7. Christopher Cross isn’t just a good Yacht Rock record–it’s the best Yacht Rock album ever made. No other album comes close. And it’s not great because Cross was some kind of super-unique genius songwriter. No, it’s great because he was a sponge. He absorbed the sounds around him and pureed them into a mellifluous NEW THING. I hear Fleetwood Mac (“Say You’ll Be Mine”), later Steely Dan (in several of the songs), later Doobie Brothers (check out “I Really Don’t Know Anymore, which comes complete with Michael McDonald), Carole King (“Spinning”), Boz Scaggs (“Never Be the Same”), and shit, is there anybody I don’t hear?

And you have to hand it to him–Christopher Cross holds up. Heck, even “Poor Shirley” works, and how he pulled that one off I’ll never know. You know “Sailing,” of course, and you know “Ride Like the Wind,” of course, but before you say you hate them out of sheer reflex give them another listen. The former is egregious sailboat kitsch while the latter is egregious outlaw kitsch (Michael McDonald plays the wind, the other backing vocalists play the Doobie Brothers) but I’ll be damned if they’re not some of the best kitsch I’ve heard my whole life.

8. Oh, and if you think Chistopher Cross is a wimp like England Dan or Dan Hill or those soft-rock pussies Seals and Crofts you’re wrong. He’s no Macho Man like the guys from the Village People, mind you. But he followed the lead of Steely Dan by hiring himself a couple of bona fide guitar slingers (in the form of L.A. sessions guys Larry Carlton, Eric Johnson, and Jay Graydon) to add some bite, and boy does he lay into his vocals on “Ride Like the Wind.” Cross has a gun in his hand, he’s heading for Mexico, and he sounds like a true American outlaw. Forget about Kenny Loggins; Christopher Cross is the real badass of Yacht Rock. Hell, I betcha his yacht flies the Jolly Roger.
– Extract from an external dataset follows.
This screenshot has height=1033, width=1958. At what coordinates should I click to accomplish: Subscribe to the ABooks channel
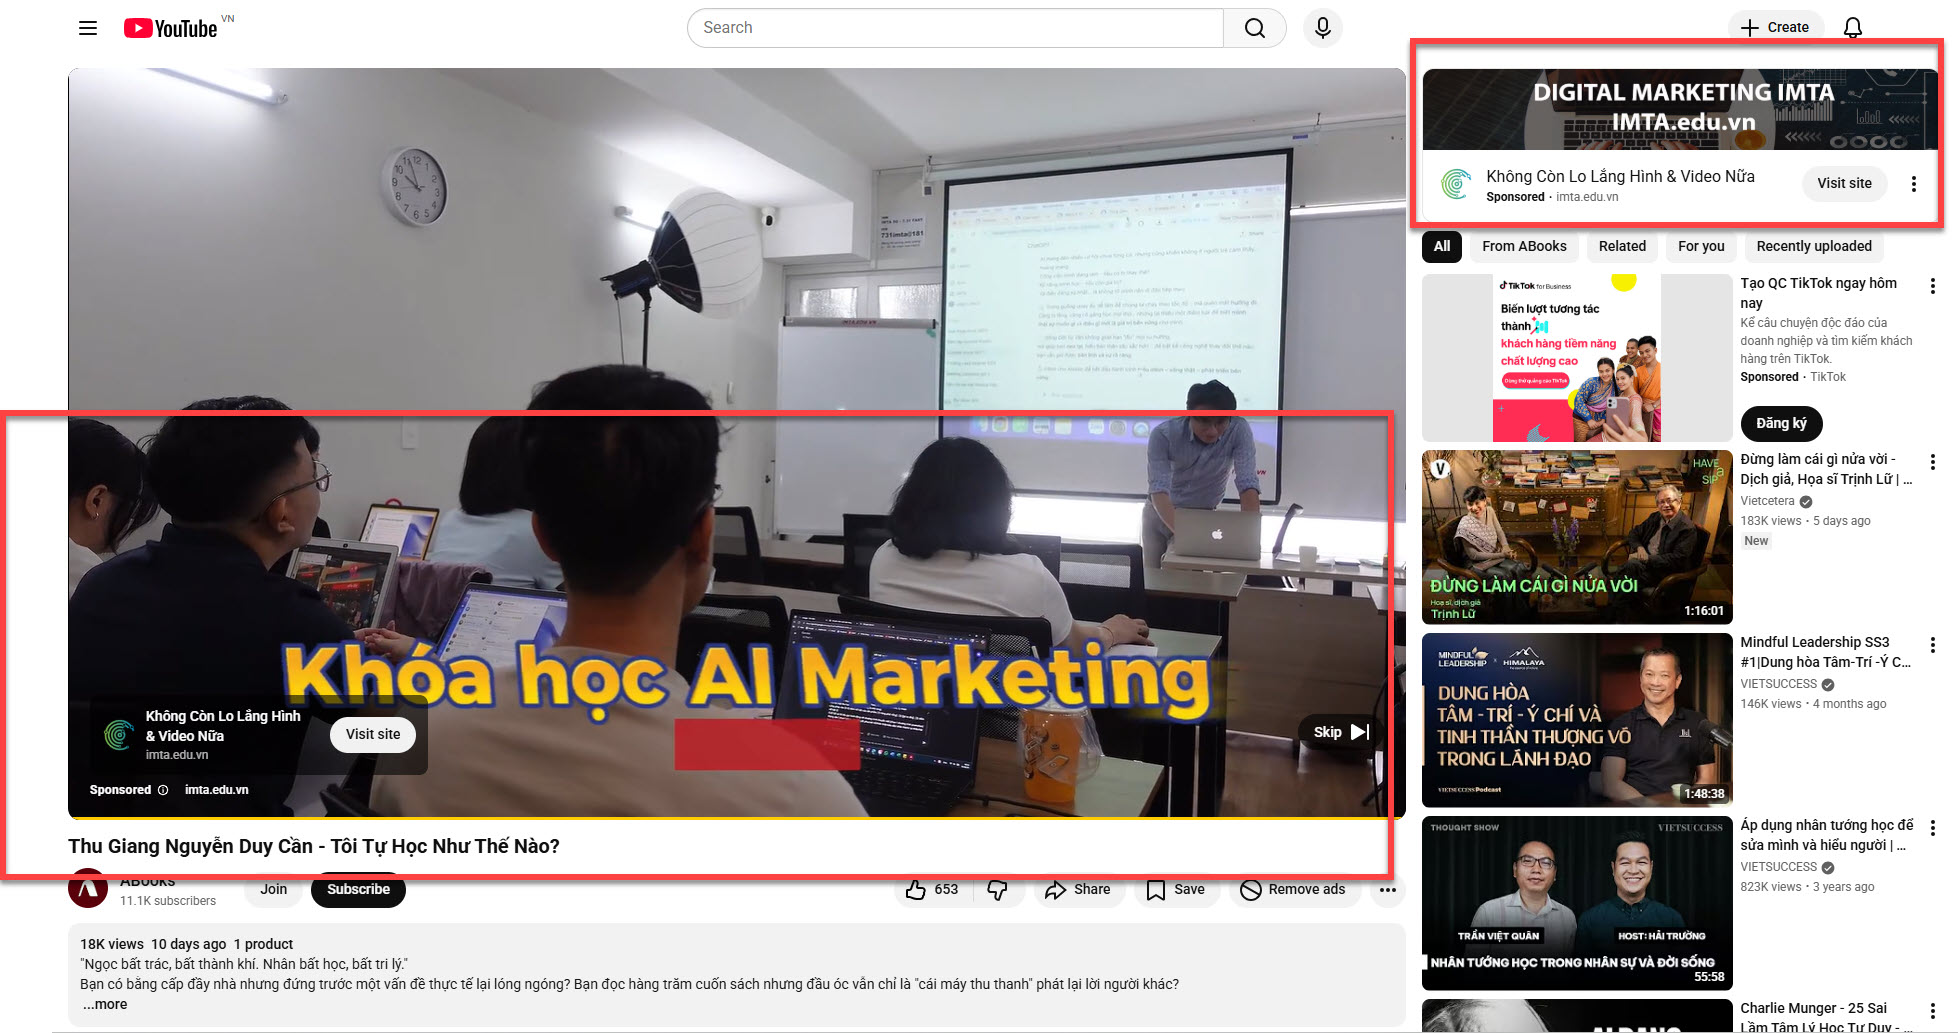(x=358, y=889)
9. I wonder if “Minstrel Gigolo” is autobiographical. Having never engaged his services I have no way of knowing. What I do know is it’s as close to funky as it gets on Christopher Cross. It’s not very funky. It’s Elton John funky. Except Elton John is much funkier.

10. If you hold your head underwater as long as you possibly can and then pull it out while “Sailing” is playing, you will think “Sailing” is the greatest song you’ve ever heard. Of course, the same would be true for any song. Oh, and “Sailing” sounds great on whippets. Angel dust too.